> PASSAGE PROVIDED:
——

We may need education not just in parenting techniques but in healing family systems, developing emotional maturity, practising intellectual humility, and cultivating moral clarity. These are not lessons for the child. These are for the bow.


A bent bow cannot send the arrow far.


There is a great temptation to speak only of systems and policies. Of budgets and outcomes. Of NCEA revisions and Year 10 retention rates. But in truth, these are all ripples in a deeper river. If the adult is fractured, the child cannot be whole. If the adult is shallow, the child cannot be deep. If the adult is rootless, the child cannot climb.


We must tend to the root.


The great lie of our age is that education is a service purchased by the State and delivered by professionals. In truth, it is a generational covenant, begun in the silence of the home, made visible in the classroom, and fulfilled only in the life the child one day leads. It is not a transaction. It is a transmission.


And what we do not have, we cannot give.


So, before we call for education reform, let us call first for a revival of parental dignity. Let us ask not only what the child needs, but what the parent must become. Let us speak again of the parent as the child’s first philosopher, first poet, first priest. Let us offer spaces, language, and hope for parents who were never raised well themselves.


To reform the child, reform the parent. To improve education, improve the home. To straighten the arrow, tend to the bow.


For truly, the house of tomorrow cannot be visited even in our dreams. But we are still, for a brief and precious moment, the door. Let us stand open.

——

Source records
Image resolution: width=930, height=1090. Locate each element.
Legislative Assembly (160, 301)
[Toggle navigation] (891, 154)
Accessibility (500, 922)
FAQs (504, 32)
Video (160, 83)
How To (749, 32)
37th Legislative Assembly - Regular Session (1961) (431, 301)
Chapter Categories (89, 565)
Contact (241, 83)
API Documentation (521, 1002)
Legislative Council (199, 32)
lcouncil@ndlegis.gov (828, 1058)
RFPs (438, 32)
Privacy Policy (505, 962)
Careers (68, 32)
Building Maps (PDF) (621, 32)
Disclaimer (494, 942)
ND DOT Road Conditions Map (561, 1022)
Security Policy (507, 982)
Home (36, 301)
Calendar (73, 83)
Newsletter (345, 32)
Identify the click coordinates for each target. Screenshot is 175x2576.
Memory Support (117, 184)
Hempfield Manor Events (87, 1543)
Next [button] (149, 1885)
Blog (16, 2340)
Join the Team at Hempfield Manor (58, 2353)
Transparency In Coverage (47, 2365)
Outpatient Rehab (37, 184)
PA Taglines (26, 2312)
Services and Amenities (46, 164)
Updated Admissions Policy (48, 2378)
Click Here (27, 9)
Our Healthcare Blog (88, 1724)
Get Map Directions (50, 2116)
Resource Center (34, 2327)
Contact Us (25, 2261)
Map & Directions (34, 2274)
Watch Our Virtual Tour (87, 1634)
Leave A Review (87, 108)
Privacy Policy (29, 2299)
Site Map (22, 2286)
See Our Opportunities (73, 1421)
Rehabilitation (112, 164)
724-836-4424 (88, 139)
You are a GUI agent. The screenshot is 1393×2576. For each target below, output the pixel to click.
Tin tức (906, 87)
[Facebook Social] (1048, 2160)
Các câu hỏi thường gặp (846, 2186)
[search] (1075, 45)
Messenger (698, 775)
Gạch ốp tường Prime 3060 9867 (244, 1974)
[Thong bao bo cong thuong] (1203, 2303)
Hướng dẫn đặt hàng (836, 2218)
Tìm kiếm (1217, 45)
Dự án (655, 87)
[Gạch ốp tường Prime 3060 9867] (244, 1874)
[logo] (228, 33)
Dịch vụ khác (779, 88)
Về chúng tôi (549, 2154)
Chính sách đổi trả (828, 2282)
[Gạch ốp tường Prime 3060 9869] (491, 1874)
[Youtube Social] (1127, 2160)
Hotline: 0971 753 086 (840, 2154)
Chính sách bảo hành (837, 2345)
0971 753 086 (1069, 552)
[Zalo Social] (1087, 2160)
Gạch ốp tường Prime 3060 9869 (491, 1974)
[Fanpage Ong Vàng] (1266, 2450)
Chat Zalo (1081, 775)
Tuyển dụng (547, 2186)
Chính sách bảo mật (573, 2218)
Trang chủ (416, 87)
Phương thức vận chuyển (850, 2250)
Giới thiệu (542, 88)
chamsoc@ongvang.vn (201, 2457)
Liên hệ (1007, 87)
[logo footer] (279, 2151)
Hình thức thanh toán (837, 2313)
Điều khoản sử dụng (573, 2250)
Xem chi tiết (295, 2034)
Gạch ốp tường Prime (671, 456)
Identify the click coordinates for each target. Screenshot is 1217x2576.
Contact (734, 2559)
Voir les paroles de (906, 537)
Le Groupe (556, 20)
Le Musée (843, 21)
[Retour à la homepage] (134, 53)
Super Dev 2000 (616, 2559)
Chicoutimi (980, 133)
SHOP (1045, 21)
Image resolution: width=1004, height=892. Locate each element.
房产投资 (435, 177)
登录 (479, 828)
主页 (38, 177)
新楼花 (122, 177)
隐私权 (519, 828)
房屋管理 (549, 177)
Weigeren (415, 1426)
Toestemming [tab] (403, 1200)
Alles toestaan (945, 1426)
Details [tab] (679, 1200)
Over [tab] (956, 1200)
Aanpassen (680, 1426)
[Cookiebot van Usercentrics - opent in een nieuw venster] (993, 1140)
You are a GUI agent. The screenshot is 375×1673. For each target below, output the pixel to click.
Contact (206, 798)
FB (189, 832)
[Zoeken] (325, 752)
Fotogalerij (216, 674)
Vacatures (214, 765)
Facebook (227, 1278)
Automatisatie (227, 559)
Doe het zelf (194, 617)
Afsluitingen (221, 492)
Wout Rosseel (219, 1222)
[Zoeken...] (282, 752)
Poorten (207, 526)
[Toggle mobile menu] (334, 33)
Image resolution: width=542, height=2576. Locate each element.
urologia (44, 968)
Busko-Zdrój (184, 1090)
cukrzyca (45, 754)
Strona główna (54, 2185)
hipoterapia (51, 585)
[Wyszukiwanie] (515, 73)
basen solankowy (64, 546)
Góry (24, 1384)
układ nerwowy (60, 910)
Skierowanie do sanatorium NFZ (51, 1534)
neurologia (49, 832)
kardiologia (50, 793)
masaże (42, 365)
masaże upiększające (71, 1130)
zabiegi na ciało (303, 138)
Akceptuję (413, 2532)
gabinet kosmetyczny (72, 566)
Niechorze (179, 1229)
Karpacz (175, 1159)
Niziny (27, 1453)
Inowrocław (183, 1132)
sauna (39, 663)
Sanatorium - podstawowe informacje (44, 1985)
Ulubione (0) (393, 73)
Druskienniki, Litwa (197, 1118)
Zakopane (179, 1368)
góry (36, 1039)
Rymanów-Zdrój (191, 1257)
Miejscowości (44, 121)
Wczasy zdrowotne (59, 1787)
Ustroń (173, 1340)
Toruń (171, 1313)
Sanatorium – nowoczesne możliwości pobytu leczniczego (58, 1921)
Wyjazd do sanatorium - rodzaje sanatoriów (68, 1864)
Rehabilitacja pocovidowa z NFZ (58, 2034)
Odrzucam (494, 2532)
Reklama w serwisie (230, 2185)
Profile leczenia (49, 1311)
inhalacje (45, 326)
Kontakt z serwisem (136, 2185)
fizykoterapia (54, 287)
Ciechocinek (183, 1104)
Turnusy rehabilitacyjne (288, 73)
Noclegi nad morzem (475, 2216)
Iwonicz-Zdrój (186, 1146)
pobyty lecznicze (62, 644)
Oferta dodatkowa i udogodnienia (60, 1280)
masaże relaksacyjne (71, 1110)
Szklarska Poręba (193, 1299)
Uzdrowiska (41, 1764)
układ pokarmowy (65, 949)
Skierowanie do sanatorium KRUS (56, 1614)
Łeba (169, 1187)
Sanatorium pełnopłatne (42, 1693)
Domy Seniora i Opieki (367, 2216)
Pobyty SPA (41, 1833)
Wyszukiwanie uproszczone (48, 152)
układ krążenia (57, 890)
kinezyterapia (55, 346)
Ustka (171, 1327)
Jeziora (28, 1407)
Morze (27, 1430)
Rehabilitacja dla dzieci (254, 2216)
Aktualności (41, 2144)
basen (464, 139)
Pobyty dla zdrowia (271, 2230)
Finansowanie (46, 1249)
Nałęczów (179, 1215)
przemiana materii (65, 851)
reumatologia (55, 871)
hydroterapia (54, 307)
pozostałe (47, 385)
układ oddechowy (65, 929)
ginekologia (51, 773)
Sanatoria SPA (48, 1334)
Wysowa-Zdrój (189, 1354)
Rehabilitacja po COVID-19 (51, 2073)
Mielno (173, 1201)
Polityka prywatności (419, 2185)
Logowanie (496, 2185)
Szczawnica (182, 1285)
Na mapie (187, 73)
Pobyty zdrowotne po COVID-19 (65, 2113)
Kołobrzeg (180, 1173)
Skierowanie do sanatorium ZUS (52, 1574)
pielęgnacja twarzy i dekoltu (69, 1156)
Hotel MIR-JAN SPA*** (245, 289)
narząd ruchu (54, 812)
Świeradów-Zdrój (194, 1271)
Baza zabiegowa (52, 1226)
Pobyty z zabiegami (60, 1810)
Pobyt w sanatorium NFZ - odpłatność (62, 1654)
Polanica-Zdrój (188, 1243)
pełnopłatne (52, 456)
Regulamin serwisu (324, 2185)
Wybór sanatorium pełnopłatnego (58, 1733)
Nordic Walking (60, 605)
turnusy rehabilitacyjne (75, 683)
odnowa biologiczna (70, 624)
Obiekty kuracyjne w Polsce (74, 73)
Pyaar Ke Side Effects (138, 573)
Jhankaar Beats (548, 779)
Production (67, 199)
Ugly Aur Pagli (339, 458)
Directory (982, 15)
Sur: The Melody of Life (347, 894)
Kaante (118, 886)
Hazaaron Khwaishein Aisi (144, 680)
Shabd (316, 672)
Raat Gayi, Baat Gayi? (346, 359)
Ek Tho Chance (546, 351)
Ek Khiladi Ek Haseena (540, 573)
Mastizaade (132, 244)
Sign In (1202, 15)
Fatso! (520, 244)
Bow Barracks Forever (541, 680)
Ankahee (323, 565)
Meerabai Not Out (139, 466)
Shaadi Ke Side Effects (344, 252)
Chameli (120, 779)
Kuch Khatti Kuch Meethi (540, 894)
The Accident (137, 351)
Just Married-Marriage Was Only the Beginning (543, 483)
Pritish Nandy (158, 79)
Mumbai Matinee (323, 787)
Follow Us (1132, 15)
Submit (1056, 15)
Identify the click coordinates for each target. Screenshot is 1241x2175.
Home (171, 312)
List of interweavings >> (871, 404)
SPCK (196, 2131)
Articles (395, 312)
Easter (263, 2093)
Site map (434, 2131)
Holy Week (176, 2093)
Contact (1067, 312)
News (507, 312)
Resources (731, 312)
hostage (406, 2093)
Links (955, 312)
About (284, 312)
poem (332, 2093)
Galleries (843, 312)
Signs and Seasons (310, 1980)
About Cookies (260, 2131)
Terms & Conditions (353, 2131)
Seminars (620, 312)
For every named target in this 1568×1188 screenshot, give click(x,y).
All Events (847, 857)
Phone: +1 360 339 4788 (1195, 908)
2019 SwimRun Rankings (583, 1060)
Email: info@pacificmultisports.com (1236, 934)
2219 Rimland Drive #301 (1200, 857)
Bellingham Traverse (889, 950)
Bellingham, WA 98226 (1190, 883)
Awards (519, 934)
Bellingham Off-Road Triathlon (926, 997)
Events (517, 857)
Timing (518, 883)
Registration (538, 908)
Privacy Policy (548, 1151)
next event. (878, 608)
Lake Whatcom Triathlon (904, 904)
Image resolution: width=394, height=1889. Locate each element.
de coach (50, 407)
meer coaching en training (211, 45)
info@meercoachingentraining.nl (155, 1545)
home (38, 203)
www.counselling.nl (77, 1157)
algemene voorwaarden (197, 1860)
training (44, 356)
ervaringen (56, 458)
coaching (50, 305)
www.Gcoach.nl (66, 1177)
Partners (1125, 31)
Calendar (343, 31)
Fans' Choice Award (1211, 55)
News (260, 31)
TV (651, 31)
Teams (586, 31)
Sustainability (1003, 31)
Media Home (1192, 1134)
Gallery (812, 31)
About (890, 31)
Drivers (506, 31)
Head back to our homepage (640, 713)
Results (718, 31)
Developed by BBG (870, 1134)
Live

——

> PROBLEMS TO SOLVE:
A. Answer these about the essay on parents and education:
(i) What can a bent bow not do?
(ii) Education is not a transaction, but what?
(iii) What three "first" roles should the parent again be called in the child's life?
B. Please copy the essay on parents and education word for word, from "We may need" to "the arrow far.".
This material comes from a separate source.

> RESPONSE LIST:
A.
(i) It cannot send the arrow far.
(ii) A transmission.
(iii) The child's first philosopher, first poet, and first priest.

B.
We may need education not just in parenting techniques but in healing family systems, developing emotional maturity, practising intellectual humility, and cultivating moral clarity. These are not lessons for the child. These are for the bow.


A bent bow cannot send the arrow far.